Enabling citizen science: by crowdsourcing data from digital and online platforms to inform research and enrich datasets for health research

Personalising healthcare: by better understanding the extent of variability within individuals and the differences between individuals by capturing health data on an ongoing basis and outside of the healthcare setting - rather than only at limited points in time and during clinical interactions

Supporting prevention: through more comprehensive and intensive data capture that may help identify early warning signs of declining health

Citizen generated data in action

Besides individuals gaining information about their own health through wearables and data-driven digital tools, the use of CGD is currently being explored for a range of purposes:

  • Social media data – as a tool to investigate food poisoning outbreaks2 and mental health decline3
  • Sensor technology – projects are underway to predict declining health and inform clinical decisions by monitoring activity in the home
  • IoT – technology is integrating data from self-monitoring devices and apps with data from health records in pilot projects for prevention services
  • Wearables and apps – some hospitals are working towards integrating data from digital tools into their electronic health records (EHRs)
  • Online forums – work has taken place to examine the use of big data analytics on online-user generated content for insight into mental health4

The questions

Health system impact

The changing dynamics of how and where health data are generated are creating an ecosystem where individuals could generate and hold a greater volume of data related to their health. How will the health system need to adapt? How will the increasing availability of data impact on citizens interactions with - and expectations of - the health system?

Data utility

What types of CGD would be useful to collect for individuals, healthcare and research, and are these datasets of sufficient quality to inform these applications? If CGD were to be collated for healthcare, how and by whom should these datasets be analysed and interpreted?

Data integration

Using CGD to improve insight into health will require disparate sources of data to be linked. There are some aspirations for citizens to be able to add information into their EHRs from sources such as wearable devices. How will a health system, which is currently in the process of undergoing widespread digitisation, cope with integrating data from a vast number of devices, different sources, and varying formats? Are there implications for patient safety?
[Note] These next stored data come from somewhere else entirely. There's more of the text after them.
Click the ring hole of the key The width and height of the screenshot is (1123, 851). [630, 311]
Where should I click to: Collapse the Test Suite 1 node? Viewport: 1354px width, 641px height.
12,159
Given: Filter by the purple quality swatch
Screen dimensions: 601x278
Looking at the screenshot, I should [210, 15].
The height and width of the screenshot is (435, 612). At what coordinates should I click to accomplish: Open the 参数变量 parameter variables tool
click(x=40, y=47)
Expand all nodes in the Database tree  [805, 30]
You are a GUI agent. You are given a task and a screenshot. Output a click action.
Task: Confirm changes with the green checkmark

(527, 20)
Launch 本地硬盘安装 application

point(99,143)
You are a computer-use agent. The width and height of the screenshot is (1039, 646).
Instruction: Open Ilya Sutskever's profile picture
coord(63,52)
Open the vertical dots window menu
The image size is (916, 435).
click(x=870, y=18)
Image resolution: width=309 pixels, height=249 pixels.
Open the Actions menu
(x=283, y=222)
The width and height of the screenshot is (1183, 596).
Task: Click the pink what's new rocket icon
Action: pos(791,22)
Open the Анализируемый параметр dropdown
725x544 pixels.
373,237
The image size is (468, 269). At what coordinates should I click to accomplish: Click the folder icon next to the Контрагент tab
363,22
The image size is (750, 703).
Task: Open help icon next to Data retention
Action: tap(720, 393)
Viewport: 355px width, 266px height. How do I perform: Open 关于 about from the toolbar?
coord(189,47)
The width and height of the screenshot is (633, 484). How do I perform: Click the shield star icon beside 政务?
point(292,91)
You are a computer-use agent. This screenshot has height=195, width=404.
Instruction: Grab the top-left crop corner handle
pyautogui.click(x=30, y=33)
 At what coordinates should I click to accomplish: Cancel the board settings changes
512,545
Data and device regulation

How will the General Data Protection Regulation (GDPR) impact on processing CGD? Will expanding the scope of health data to include CGD create barriers to optimal data use for health applications? Should devices and software that are generating or processing CGD for health applications be regulated as medical devices?

Privacy protection

Could CGD be accessed by industry or others in ways that could breach personal privacy and violate human rights? What safeguards or protections might need to be put in place to protect vulnerable adults or children?

User acceptability and user appetite

What is the user acceptability for CGD to be made available for healthcare or research? Do users want rights over the use of CGD even if it is in the public domain? What is the long-term user appetite for health, lifestyle and fitness monitoring, and what factors motivate or discourage continued use of monitoring devices?

The fundamental question is whether, and how in practice, CGD can be used to advance our understanding of health and disease, support better healthcare and improve citizen health.

  1. Yang S, Kou S C, Lu F et al. Advances in using Internet searches to track dengue. PLoS Computational Biology. 2017; 13(7)
  2. Harris J K, Hawkins J B, Nguyen L et al. Using Twitter to Identify and Respond to Food Poisoning: The Food Safety STL Project. Journal of Public Health Management and Practice. 2017; 23(6): 577–580.
  3. Reece A G, Danforth C M. Instagram photos reveal predictive markers of depression. EPJ Data Science. 2017; 6(1)
  4. Smith J, Bartlett J, Buck D. Honeyman M. Investigating the role of public online forums in mental health. Kings Fund. 2017.